Fear of Immigration and Customs Enforcement
Within immigrant communities, patient privacy and security are especially important because of generalized fears of Immigration and Customs Enforcement (ICE). Chicago, for example, is using self-verification systems to determine eligibility to receive the vaccine, requiring personal identifiers such as age and residency through items like a passport or consular ID. However, many individuals from mixed-status households often feel uncomfortable and unsafe providing this information because they’re afraid it will be used against them or their family. Many mixed-status families also don’t have access to IDs. Proof of identification may seem like a benign request, but for those who are undocumented, it’s equivalent to asking about immigration status.
Lack of Access to Vaccination Sites or Health Information
Many immigrants and people of color live in healthcare deserts, preventing them from easily accessing common vaccine sites. There’s also a significant “racial tech gap” in many communities of color that makes it extremely challenging to navigate the bureaucratic process of online vaccine registration. Using community organizations as vaccine sites can make it easier for community members to hear about the vaccine and register for it. Community organizations also may use alternatives to online registration to make it easier to sign up for a vaccine appointment.
Lack of language-friendly public health information is another barrier to vaccination for those with undocumented status. Providing information in multiple languages and media formats is necessary for immigrant groups to feel acknowledged and adequately informed about how to stay healthy and safe.
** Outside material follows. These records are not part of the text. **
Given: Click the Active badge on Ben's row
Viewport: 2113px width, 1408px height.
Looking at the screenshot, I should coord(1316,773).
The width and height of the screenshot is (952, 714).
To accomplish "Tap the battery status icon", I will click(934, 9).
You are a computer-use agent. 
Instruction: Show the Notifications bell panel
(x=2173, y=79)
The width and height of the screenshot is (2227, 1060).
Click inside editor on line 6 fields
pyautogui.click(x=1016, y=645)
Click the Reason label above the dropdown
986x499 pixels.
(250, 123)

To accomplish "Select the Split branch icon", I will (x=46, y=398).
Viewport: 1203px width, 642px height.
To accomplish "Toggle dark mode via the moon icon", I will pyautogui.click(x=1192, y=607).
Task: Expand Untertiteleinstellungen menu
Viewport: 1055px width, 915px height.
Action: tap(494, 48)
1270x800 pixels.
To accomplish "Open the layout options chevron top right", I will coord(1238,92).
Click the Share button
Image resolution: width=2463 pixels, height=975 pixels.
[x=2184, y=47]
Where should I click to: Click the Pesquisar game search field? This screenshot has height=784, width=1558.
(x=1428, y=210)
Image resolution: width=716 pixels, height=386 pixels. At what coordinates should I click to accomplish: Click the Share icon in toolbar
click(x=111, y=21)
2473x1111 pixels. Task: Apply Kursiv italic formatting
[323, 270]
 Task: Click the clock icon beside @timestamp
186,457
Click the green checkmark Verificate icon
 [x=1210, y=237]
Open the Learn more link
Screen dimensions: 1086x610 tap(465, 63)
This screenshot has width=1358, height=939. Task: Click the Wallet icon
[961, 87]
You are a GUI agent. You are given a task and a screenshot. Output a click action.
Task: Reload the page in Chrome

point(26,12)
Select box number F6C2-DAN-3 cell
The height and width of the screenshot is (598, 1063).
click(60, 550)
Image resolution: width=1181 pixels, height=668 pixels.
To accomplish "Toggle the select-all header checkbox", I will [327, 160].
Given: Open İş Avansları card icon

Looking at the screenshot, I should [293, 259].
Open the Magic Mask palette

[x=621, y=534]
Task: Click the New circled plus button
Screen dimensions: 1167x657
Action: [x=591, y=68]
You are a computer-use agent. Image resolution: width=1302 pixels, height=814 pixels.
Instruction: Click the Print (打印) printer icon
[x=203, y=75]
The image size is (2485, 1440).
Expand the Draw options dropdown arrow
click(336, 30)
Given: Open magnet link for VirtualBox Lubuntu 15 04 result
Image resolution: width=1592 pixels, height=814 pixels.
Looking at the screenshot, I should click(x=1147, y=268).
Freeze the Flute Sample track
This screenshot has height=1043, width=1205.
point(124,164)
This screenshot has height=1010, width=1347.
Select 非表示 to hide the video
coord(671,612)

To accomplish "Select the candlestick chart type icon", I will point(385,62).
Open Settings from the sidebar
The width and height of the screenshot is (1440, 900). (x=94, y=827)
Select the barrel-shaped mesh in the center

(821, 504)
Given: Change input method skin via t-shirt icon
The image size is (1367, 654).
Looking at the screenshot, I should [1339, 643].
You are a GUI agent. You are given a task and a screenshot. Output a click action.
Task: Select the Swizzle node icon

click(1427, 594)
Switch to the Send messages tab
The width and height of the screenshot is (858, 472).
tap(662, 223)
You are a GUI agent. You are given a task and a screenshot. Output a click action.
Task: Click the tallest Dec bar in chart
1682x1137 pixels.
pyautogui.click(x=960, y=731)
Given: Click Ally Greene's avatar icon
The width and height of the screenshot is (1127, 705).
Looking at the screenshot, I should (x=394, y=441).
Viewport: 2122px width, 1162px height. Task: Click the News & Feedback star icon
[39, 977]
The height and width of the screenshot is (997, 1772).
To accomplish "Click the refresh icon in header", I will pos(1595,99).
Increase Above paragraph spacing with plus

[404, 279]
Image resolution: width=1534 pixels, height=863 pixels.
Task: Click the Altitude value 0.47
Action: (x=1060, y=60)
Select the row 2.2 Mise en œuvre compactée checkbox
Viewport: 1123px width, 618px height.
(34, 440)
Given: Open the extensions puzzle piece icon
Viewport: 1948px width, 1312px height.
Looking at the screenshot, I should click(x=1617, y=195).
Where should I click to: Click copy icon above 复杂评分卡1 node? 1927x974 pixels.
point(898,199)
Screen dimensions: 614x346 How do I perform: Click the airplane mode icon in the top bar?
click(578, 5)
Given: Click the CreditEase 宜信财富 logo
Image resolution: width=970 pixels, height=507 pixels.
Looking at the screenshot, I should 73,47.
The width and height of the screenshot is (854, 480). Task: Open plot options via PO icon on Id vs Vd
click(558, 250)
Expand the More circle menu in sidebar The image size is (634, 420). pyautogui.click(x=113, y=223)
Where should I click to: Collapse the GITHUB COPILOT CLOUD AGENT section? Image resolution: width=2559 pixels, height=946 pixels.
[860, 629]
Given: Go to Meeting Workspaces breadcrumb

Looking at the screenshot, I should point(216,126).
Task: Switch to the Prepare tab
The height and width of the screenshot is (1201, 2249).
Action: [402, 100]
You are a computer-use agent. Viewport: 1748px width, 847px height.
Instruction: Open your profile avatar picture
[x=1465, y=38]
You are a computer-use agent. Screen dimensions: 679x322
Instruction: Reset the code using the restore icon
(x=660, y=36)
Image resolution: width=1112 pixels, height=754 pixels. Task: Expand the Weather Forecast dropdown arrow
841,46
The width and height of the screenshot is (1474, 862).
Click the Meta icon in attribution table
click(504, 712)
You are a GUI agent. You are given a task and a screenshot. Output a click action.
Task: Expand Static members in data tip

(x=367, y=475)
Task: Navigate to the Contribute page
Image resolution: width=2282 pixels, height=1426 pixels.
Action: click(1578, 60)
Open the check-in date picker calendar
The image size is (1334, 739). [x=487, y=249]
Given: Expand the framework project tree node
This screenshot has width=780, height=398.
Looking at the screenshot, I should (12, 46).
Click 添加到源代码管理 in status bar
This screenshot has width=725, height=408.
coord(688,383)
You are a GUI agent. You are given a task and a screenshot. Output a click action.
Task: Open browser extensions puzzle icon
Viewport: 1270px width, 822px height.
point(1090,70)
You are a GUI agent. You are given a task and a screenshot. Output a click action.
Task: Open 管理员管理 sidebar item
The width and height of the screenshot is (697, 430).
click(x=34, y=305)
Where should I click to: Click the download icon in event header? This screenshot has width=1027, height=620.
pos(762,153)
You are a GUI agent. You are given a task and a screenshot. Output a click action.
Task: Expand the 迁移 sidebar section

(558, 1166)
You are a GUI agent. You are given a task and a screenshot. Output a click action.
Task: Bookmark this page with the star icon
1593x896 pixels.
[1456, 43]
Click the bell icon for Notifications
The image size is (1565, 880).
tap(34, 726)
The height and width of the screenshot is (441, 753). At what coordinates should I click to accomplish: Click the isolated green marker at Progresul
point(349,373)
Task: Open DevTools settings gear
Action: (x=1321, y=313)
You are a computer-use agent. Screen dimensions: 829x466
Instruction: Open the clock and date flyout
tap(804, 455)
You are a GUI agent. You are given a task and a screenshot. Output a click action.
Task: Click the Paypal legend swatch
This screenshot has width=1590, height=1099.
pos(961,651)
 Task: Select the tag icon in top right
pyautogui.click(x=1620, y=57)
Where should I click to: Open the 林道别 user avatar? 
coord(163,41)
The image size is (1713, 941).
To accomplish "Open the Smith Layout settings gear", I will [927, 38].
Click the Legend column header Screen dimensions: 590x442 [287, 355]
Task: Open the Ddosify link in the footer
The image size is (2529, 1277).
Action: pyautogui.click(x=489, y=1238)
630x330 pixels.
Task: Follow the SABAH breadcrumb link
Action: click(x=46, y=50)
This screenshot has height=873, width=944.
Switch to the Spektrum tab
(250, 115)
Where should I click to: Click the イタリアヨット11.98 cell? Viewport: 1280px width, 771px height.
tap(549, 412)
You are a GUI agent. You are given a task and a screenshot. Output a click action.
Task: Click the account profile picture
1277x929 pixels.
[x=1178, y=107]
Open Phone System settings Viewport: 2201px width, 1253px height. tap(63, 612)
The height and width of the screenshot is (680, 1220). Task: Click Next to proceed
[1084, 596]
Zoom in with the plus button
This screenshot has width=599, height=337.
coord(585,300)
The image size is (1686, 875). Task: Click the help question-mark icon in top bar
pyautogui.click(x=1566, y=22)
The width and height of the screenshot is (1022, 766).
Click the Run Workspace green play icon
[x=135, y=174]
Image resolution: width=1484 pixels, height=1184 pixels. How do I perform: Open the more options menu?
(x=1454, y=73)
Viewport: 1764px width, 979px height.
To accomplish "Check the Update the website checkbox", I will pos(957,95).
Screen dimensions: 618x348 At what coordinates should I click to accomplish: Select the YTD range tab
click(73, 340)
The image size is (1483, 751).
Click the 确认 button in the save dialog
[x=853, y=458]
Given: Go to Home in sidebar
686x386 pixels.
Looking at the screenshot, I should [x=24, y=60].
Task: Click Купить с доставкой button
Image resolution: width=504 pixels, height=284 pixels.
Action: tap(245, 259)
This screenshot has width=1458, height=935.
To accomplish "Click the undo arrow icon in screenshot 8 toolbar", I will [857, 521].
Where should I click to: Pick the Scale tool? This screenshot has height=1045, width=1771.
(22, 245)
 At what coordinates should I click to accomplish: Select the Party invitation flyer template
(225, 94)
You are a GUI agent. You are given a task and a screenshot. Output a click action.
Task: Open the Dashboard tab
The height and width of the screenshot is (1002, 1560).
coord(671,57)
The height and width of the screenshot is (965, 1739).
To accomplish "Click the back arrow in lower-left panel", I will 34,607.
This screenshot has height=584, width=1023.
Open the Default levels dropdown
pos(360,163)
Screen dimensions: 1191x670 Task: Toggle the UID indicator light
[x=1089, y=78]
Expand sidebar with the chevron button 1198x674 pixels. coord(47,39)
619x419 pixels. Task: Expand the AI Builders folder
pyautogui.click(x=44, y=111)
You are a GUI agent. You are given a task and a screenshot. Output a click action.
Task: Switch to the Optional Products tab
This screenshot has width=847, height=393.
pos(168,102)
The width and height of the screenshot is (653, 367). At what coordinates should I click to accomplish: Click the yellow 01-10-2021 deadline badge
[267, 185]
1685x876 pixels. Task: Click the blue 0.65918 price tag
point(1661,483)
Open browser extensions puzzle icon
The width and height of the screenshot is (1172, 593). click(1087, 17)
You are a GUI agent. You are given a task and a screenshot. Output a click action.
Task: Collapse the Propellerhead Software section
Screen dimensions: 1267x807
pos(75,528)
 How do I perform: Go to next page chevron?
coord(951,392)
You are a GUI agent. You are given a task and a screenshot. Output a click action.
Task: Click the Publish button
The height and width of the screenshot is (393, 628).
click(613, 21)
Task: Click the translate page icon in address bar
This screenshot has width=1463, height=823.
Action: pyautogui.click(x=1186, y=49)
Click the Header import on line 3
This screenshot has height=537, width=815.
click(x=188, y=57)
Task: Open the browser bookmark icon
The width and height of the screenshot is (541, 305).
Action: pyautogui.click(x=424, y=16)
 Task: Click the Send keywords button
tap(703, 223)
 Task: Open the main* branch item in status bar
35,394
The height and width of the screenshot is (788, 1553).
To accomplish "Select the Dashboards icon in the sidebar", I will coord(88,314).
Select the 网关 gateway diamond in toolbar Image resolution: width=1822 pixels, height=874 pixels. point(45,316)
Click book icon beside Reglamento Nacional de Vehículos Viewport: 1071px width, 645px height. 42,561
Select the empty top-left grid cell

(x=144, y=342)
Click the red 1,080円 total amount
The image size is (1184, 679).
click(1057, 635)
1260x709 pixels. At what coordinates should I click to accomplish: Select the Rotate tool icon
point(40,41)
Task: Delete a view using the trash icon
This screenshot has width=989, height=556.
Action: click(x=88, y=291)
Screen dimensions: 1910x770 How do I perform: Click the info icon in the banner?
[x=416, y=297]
To remove unnecessary barriers for all immigrants, regardless of status, we recommend those at the forefront of the vaccination rollout work with and within diverse communities to take the following active steps:
1. Develop and distribute information about vaccine eligibility, vaccination sites, and health and safety information in multiple languages. Make sure translations are accurate, readable, and adapted to address the needs and realities of the target community. Offer multimedia formats, such as audio/video, infographics, written pamphlets, and live Q&A’s, to be inclusive and respectful.
2. Establish accessible vaccination sites within trusted community spaces. Offer “help desks” at vaccination sites for those with limited technology access or other barriers to vaccine navigation. This is a great way to involve youth leaders and provide paid hourly compensation for community advocates.
3. Train vaccination site staff to ask for names and phone numbers only, not IDs or social security numbers. If community sites need to document additional eligibility — for example, neighborhood residence — work with community leaders to spread the word.
When implementing these steps, trusted community leaders should be involved in creating materials, making decisions, disseminating information, and answering questions to reduce the spread of misinformation.
Documentation status, language, race, or ethnicity should not be requirements for getting vaccinated or staying healthy during or beyond the pandemic. While we acknowledge that public health departments are using demographic data as a way to track equitable vaccine distribution, individuals need to be reassured that they can “opt out,” and that immigration status and language are not requirements for vaccination.
Allowing health systems to do what they have always done may be easier, but it will only perpetuate inequities. We must take active steps toward promoting the health and safety of our most vulnerable and historically marginalized communities.
Isa Álvarez graduated from the University of Chicago and is an intern at the Medical Organization for Latino Advancement.
Pilar Ortega, MD, is an emergency physician and assistant clinical professor in the Department of Medical Education and Hispanic Center of Excellence at the University of Illinois College of Medicine. She is also co-founder of the Medical Organization for Latino Advancement.
Dana Rusch, PhD, is an assistant professor of clinical psychiatry and director of the Immigrant Family Mental Health Advocacy Program at the Institute for Juvenile Research at the University of Illinois at Chicago.